*** Opening Records to process ***

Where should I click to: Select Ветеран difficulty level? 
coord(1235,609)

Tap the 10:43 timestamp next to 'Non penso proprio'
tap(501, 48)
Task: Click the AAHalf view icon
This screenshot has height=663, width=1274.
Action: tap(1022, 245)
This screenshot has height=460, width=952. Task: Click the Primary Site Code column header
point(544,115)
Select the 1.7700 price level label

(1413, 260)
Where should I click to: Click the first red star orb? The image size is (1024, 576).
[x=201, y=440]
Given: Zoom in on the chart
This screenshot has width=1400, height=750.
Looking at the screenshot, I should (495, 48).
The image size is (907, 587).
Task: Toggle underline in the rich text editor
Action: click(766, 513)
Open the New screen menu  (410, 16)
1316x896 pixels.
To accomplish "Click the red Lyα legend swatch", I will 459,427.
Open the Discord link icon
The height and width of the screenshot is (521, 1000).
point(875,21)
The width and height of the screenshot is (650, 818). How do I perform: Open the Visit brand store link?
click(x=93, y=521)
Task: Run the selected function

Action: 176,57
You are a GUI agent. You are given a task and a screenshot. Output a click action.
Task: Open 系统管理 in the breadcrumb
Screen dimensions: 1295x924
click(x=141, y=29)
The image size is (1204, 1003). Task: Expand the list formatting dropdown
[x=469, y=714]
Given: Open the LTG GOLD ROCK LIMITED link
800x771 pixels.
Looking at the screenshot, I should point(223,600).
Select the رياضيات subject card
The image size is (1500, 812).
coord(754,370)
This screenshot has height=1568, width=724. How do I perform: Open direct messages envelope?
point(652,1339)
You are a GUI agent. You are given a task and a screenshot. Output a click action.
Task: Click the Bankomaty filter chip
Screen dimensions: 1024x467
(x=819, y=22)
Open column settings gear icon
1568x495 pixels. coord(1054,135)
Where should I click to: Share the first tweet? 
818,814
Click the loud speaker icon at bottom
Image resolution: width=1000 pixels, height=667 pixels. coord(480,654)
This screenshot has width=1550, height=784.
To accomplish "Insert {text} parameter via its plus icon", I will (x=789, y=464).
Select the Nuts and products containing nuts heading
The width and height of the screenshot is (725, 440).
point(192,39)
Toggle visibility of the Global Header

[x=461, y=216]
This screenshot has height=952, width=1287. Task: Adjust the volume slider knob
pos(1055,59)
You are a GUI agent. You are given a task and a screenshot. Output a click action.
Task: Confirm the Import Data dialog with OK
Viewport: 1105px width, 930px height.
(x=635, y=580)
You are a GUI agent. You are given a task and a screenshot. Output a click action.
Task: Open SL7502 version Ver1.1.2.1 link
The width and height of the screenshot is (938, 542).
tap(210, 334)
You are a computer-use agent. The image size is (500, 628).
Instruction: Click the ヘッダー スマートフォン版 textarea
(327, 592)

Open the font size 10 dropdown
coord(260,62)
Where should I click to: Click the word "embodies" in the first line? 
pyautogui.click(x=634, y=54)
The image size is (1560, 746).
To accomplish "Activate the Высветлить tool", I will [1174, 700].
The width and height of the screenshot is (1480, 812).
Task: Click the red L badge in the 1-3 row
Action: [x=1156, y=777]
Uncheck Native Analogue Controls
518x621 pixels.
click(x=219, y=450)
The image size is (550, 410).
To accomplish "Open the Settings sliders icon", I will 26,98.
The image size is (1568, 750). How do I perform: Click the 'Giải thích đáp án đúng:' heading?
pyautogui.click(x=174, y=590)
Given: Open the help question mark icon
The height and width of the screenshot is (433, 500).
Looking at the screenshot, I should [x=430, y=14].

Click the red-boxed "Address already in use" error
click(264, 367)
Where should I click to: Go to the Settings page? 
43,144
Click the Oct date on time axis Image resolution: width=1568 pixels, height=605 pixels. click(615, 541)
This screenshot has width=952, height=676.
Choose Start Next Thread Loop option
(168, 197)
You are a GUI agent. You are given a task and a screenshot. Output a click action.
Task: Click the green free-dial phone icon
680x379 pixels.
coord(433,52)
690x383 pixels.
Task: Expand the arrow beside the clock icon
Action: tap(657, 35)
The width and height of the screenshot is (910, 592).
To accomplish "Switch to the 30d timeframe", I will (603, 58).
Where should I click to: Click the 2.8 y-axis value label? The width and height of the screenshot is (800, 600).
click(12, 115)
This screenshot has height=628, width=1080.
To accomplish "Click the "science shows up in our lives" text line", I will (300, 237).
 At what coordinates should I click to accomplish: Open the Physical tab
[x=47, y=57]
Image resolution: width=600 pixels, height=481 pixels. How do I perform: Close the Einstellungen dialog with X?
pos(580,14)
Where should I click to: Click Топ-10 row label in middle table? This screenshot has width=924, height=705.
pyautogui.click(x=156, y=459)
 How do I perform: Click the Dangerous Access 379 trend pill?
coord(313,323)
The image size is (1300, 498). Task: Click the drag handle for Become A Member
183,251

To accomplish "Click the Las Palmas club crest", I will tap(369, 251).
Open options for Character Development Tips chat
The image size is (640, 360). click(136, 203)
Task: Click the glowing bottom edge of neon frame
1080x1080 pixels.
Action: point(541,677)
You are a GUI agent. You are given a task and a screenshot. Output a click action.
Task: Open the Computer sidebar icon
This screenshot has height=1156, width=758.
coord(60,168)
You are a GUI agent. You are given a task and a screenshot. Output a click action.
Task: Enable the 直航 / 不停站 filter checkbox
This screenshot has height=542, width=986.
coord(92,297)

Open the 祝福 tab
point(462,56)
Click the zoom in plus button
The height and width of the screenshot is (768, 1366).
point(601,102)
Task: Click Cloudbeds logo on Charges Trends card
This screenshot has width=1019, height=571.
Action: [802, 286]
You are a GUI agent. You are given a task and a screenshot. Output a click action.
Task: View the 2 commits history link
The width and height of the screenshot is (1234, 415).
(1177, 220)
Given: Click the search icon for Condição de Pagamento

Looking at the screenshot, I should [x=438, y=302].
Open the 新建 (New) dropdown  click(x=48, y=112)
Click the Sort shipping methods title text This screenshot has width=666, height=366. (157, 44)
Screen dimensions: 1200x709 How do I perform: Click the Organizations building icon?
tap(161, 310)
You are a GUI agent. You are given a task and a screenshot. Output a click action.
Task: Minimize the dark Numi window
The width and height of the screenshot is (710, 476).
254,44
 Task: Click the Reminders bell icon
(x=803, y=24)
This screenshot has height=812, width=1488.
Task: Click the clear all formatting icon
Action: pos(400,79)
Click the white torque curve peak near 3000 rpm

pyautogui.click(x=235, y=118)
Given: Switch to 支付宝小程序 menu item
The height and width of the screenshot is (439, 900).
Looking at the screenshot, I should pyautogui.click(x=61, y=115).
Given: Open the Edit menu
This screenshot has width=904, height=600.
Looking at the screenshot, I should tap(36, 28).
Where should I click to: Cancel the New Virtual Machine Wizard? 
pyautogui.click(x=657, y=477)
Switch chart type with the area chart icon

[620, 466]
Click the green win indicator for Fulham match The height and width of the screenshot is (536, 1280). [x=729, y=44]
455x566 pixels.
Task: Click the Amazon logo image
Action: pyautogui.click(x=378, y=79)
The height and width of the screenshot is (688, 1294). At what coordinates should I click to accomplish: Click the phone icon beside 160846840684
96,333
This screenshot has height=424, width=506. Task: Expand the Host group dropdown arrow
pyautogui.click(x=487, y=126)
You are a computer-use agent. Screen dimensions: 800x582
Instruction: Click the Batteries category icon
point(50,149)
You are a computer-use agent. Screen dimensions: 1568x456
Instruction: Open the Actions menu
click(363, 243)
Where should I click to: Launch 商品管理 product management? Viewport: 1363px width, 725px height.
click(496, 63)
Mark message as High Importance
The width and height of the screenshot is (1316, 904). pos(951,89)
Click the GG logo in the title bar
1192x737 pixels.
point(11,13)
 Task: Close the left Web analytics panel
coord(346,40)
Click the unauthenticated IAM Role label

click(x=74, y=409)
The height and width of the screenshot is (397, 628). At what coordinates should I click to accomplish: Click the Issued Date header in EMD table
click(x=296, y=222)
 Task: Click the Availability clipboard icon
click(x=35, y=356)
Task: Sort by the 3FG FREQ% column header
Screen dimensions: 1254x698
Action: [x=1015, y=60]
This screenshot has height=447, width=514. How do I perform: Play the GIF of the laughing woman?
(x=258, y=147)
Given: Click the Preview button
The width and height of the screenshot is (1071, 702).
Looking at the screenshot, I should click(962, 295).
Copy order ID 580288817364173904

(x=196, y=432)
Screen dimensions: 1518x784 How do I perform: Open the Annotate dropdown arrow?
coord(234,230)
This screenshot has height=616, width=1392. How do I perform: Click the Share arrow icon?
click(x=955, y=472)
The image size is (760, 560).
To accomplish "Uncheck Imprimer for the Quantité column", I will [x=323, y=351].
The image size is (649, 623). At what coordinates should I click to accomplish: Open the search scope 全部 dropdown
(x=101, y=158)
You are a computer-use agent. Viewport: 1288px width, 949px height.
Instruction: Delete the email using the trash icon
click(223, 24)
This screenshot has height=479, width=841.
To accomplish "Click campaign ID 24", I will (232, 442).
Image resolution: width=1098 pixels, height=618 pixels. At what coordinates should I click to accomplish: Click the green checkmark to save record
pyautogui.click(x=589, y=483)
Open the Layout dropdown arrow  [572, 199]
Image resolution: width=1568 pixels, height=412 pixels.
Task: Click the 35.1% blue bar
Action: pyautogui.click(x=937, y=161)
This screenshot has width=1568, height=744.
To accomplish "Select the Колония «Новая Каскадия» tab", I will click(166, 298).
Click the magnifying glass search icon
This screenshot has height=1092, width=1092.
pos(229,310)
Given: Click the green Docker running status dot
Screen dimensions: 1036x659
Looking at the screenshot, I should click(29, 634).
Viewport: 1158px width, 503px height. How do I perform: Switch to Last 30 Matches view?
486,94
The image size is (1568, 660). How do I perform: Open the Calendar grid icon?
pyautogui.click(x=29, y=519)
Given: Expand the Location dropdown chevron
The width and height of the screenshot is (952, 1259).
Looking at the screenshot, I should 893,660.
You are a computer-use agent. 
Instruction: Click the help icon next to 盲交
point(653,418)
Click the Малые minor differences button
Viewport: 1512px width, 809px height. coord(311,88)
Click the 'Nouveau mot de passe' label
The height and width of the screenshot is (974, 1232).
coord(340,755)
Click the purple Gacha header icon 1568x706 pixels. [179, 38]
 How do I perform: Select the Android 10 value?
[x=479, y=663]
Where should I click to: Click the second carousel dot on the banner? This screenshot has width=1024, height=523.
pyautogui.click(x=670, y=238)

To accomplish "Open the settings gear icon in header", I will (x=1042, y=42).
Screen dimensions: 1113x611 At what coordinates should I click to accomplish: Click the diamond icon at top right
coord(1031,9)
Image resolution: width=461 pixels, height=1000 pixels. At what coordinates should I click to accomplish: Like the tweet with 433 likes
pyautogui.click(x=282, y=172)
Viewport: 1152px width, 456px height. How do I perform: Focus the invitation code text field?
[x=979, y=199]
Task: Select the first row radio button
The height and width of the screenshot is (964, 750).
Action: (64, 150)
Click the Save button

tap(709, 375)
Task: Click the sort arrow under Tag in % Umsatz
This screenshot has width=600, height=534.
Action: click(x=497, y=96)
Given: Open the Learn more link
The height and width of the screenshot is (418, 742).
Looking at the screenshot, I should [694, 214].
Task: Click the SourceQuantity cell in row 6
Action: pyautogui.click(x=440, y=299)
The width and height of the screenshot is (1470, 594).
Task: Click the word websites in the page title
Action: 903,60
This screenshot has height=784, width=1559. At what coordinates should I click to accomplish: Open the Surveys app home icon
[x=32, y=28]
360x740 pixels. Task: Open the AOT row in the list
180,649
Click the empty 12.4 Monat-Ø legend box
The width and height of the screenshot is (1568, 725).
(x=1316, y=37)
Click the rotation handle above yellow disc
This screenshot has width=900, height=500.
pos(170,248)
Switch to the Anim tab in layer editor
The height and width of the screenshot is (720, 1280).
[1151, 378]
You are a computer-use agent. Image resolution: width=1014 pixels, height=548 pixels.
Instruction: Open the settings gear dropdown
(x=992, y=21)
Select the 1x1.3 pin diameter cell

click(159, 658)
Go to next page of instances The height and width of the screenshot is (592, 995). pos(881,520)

*** Closing Records to process ***

> [Problem to work on]
Could you return exactly the lines above from the line with "Screen dimensions: 1295x924" to the line with "Given: Open the LTG GOLD ROCK LIMITED link", both included, and nothing else?

> [Solution for this task]
Screen dimensions: 1295x924
click(x=141, y=29)
The image size is (1204, 1003). Task: Expand the list formatting dropdown
[x=469, y=714]
Given: Open the LTG GOLD ROCK LIMITED link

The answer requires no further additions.